Source document:
# # # # # # #
The shared E-scooter service, integrating GPS, IoT, and API technologies, offers a convenient, flexible, and eco-friendly alternative to private vehicles for short trips, promoting public transportation usage and reducing carbon emissions. Its rapid growth in the U.S. necessitates real-time demand forecasting for efficient urban planning, fleet management, and maintenance to balance supply and demand effectively.

E-scooter demand prediction challenges

  • spatial-temporal trip demands with extreme sparsity and imbalance
  • difficult in predicting complexity and heterogeneity
  • lack of a more systematic integration of the correlations between various factors and the expression of urban complexity

Contributions

  • recluster spatial data and implement fusion loss functions with a loss penalty to mitigate trip demand accuracy deterioration due to demand sparsity and imbalance
  • to simulate the relationship between urban complexity and shared e-scooter trip demands, different aspects are incorporated into the graph representation - i.e. built environments, weather conditions, periodic features
  • building upon DCRNN a model that outperforms other benchmark models is proposed

Related work

Multivariate statistical analysis and regression for shared E-scooter usage correlation

Data-driven approaches analyzed correlations between ridership and various factors, including built environments, weather conditions, and periodic features, across different cities. Key findings include population density and education levels positively impacting E-scooter trips, city center proximity and high street density increasing ridership, and varying land use types influencing usage differently. Additionally, weather conditions significantly reduce trip frequency, and trip patterns vary between weekdays and holidays. Despite these insights, real-time accurate predictions for local subareas are still lacking, with deep learning models proposed as a potential solution.
# # # # # # #
Extracted information:
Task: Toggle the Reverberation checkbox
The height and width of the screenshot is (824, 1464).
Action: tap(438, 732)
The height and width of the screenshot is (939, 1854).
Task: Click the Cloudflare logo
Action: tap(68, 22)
# # # # # # #
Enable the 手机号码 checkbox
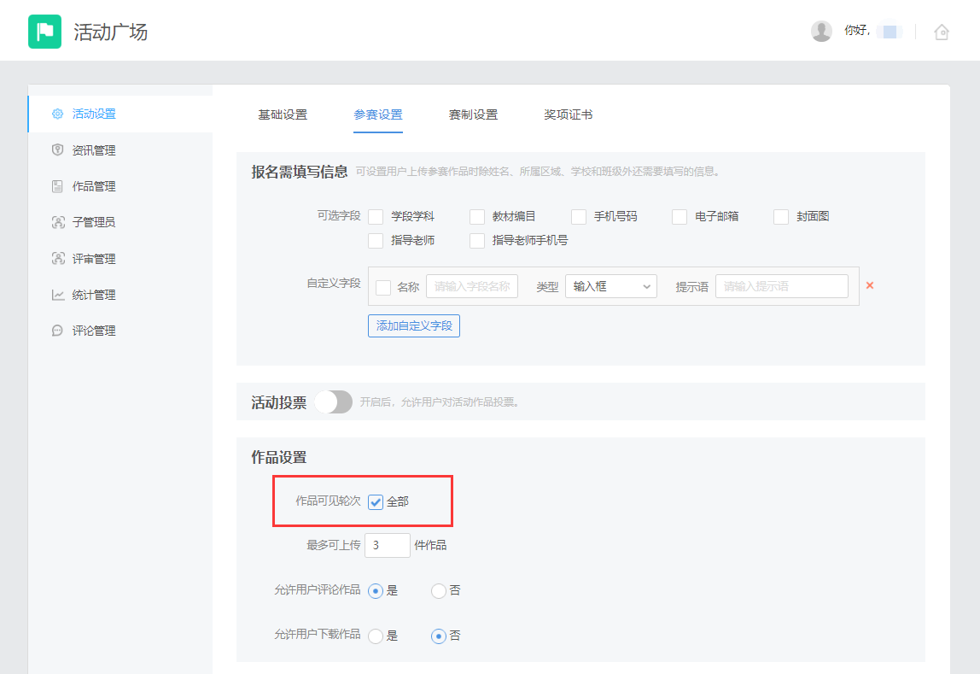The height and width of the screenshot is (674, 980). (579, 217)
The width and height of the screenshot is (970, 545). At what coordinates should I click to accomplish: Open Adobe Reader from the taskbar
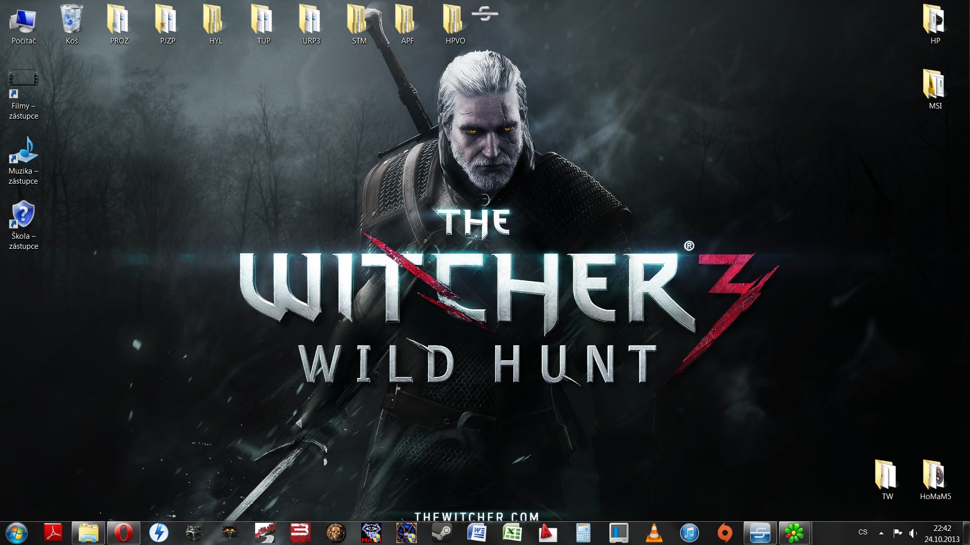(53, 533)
# # # # # # #
Complete the following:
(A) Return everything from "Data-driven approaches analyzed" down to "a potential solution." in the e-scooter demand text, copied word for word.
(B) Answer these from the e-scooter demand text:
(i) Which three technologies does the shared E-scooter service integrate?
(ii) Which model is the proposed model built upon?
(iii) What effect do weather conditions have on trip frequency?

Final answers:
(A)
Data-driven approaches analyzed correlations between ridership and various factors, including built environments, weather conditions, and periodic features, across different cities. Key findings include population density and education levels positively impacting E-scooter trips, city center proximity and high street density increasing ridership, and varying land use types influencing usage differently. Additionally, weather conditions significantly reduce trip frequency, and trip patterns vary between weekdays and holidays. Despite these insights, real-time accurate predictions for local subareas are still lacking, with deep learning models proposed as a potential solution.

(B)
(i) GPS, IoT, and API technologies
(ii) DCRNN
(iii) They significantly reduce it.